OneBot Adapter

ReviewAudited by ClawScan on May 10, 2026.

Overview

This looks like a real OneBot/QQ adapter, but it gives the agent broad QQ bot powers such as auto-sending messages and group moderation without clear guardrails.

Install only if you intentionally want OpenClaw to control a QQ bot through OneBot. Use a trusted local OneBot server, protect the token, review or remove the auto-reply and group-management examples, and require explicit approval before sending messages, kicking/banning users, deleting messages, or changing group settings.

Findings (6)

Artifact-based informational review of SKILL.md, metadata, install specs, static scan signals, and capability signals.
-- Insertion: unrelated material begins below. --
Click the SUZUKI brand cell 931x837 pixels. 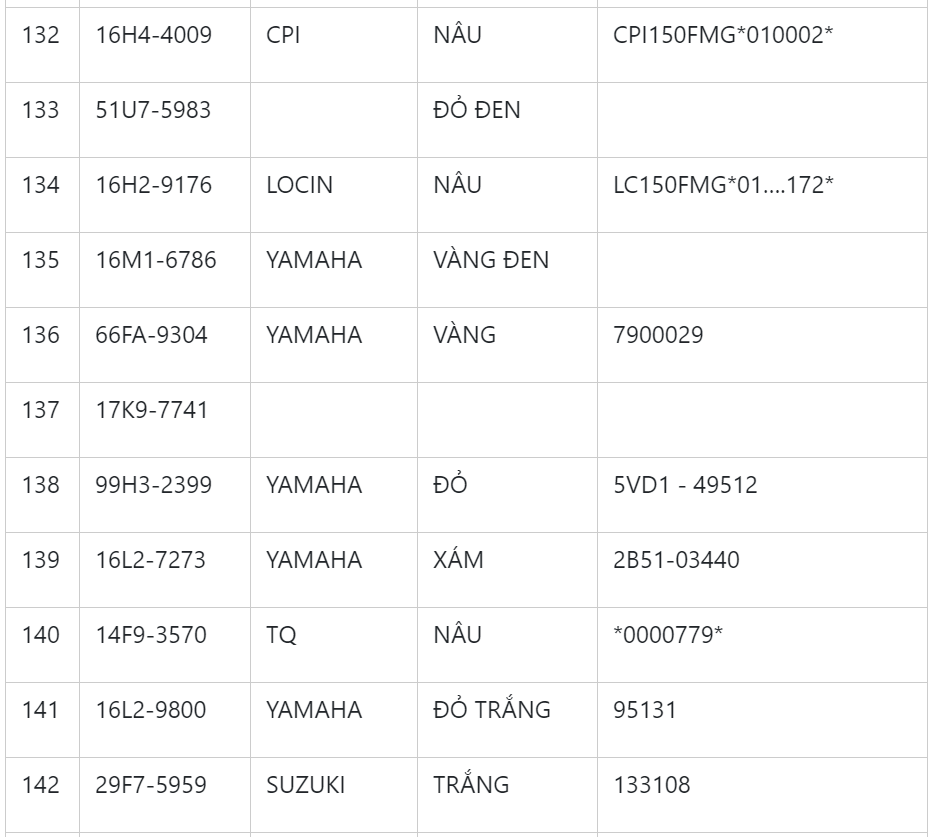[305, 785]
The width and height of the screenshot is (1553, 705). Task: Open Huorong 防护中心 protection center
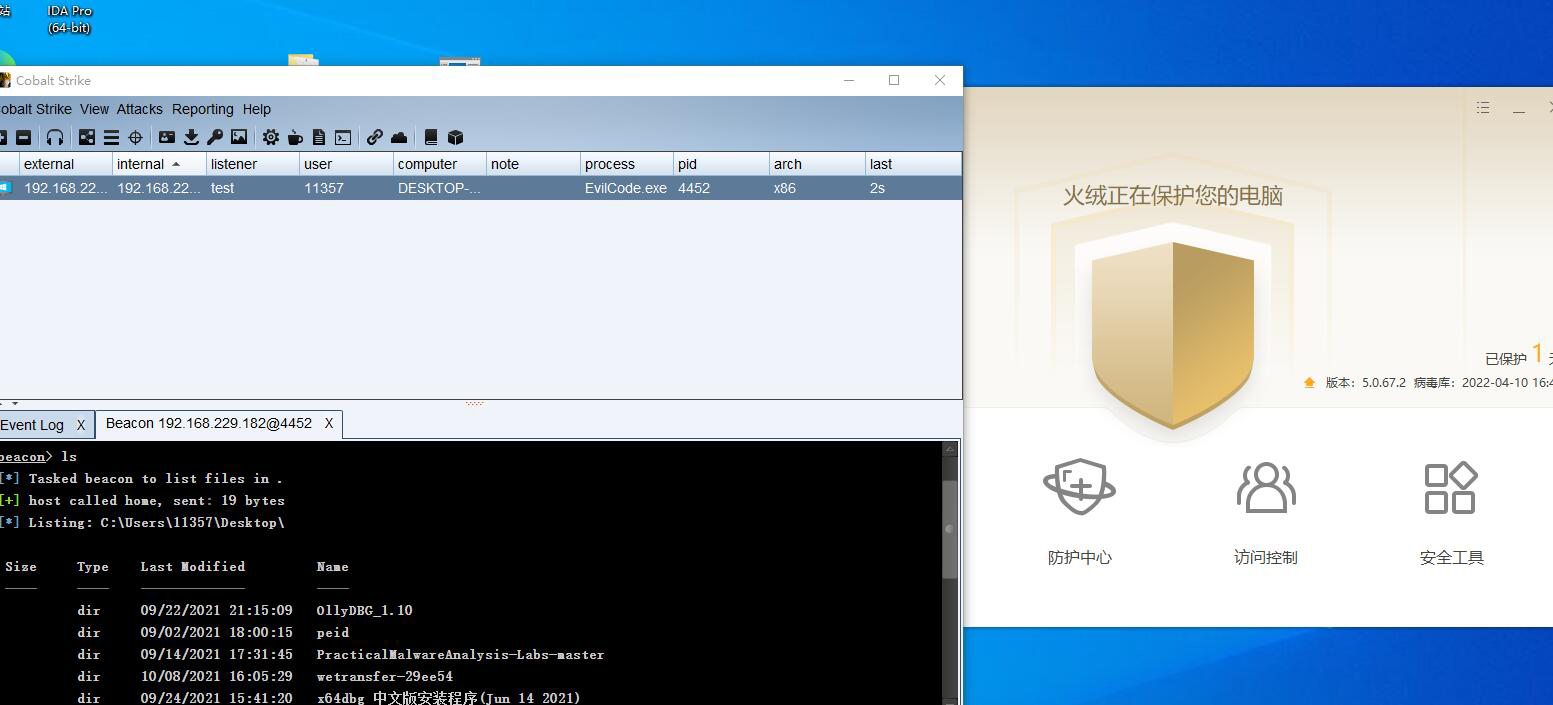[1079, 505]
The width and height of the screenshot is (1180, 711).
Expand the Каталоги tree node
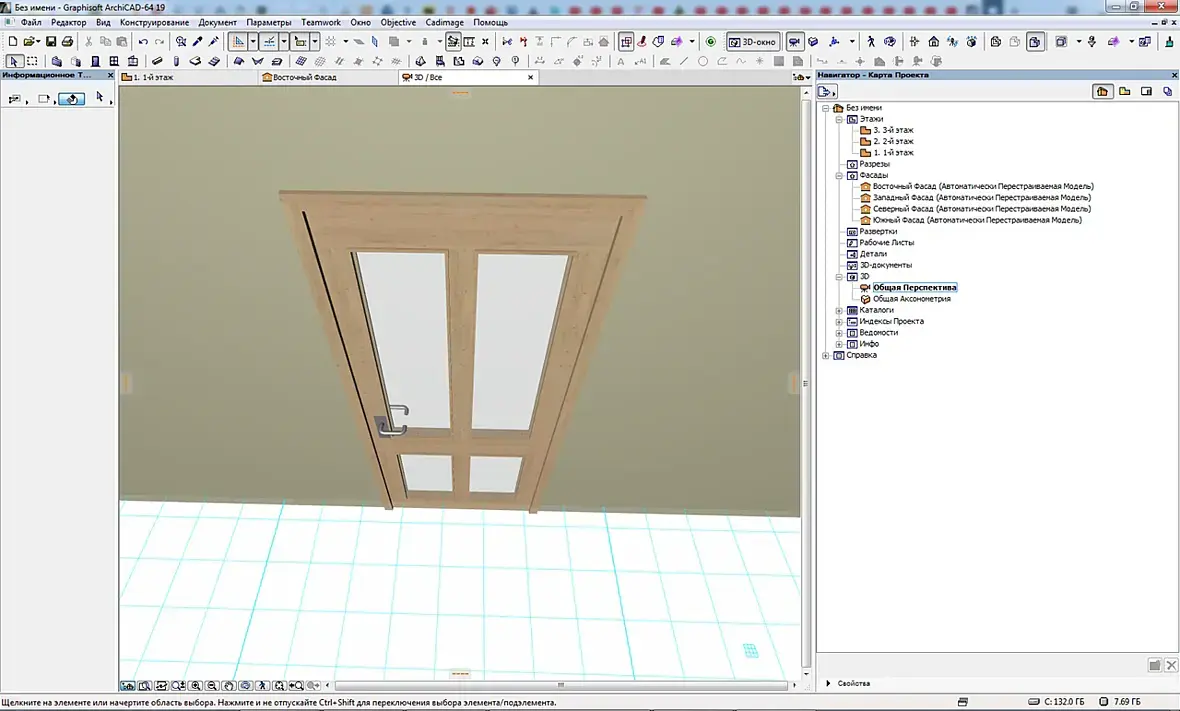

ClawScan does not execute the skill or run runtime probes.

What this means

If used as written, a QQ group message could cause the bot to kick a member, which is a high-impact moderation action.

Why it was flagged

The documentation shows an incoming message handler triggering a group kick without any visible admin check, confirmation, allowlist, or approval step.

Skill content
async def admin_handler(event):
    if event.get("message") == "/kick @user":
        ...
        client.set_group_kick(group_id, user_id)
Recommendation

Require explicit user/admin approval and permission checks before kick, ban, delete, rename, or other group-management actions.

What this means

Running the listener can make the bot send messages without a fresh user confirmation, which may surprise users expecting a passive receiver.

Why it was flagged

The default listener advertised for receiving messages also sends automatic private replies based on inbound content, and the duplicated registration may send two replies for private `ping` messages.

Skill content
listener.on("message", handle_private_message)
listener.on("private", handle_private_message)
...
if message == "ping":
    client.send_private_msg(user_id, "pong")
Recommendation

Make auto-reply behavior opt-in, document it in the quick start, and avoid duplicate handler registration.

What this means

Anyone or any agent flow with this token may be able to read bot account data and send or moderate QQ messages through the OneBot server.

Why it was flagged

The adapter uses a OneBot bearer token that can authorize actions as the QQ bot account.

Skill content
self.token = token or os.getenv("ONEBOT_TOKEN", "")
...
self.headers["Authorization"] = f"Bearer {self.token}"
Recommendation

Use a dedicated, least-privileged bot token, keep it local, and declare/document the credential requirement clearly.

What this means

Private or group chat content may appear in local console logs or be passed to registered handlers.

Why it was flagged

The listener receives full OneBot events and prints them, which may include QQ message text, user IDs, group IDs, and notices.

Skill content
message = await ws.recv()
event = json.loads(message)
print(f"\n[Event] {json.dumps(event, ensure_ascii=False, indent=2)}")
Recommendation

Connect only to trusted OneBot servers, prefer localhost with token authentication, and disable or redact event logging for sensitive chats.

What this means

Users have less information for verifying where the adapter came from or how its Python dependencies should be installed.

Why it was flagged

The package provenance and dependency installation path are not well documented, even though Python scripts are included.

Skill content
Source: unknown
Homepage: none
No install spec — this is an instruction-only skill.
Recommendation

Prefer a published source repository, documented dependency versions, and a clear install specification.

What this means

Once started, the listener will continue processing QQ events until the process is stopped.

Why it was flagged

The WebSocket listener is designed to keep running and reconnect while active; this is expected for a message listener and is not shown as hidden persistence.

Skill content
while self.running:
    ...
    print("Reconnecting in 5 seconds...")
    await asyncio.sleep(5)
Recommendation

Run it only when needed, monitor its output, and stop it explicitly when the bot should no longer receive or respond to events.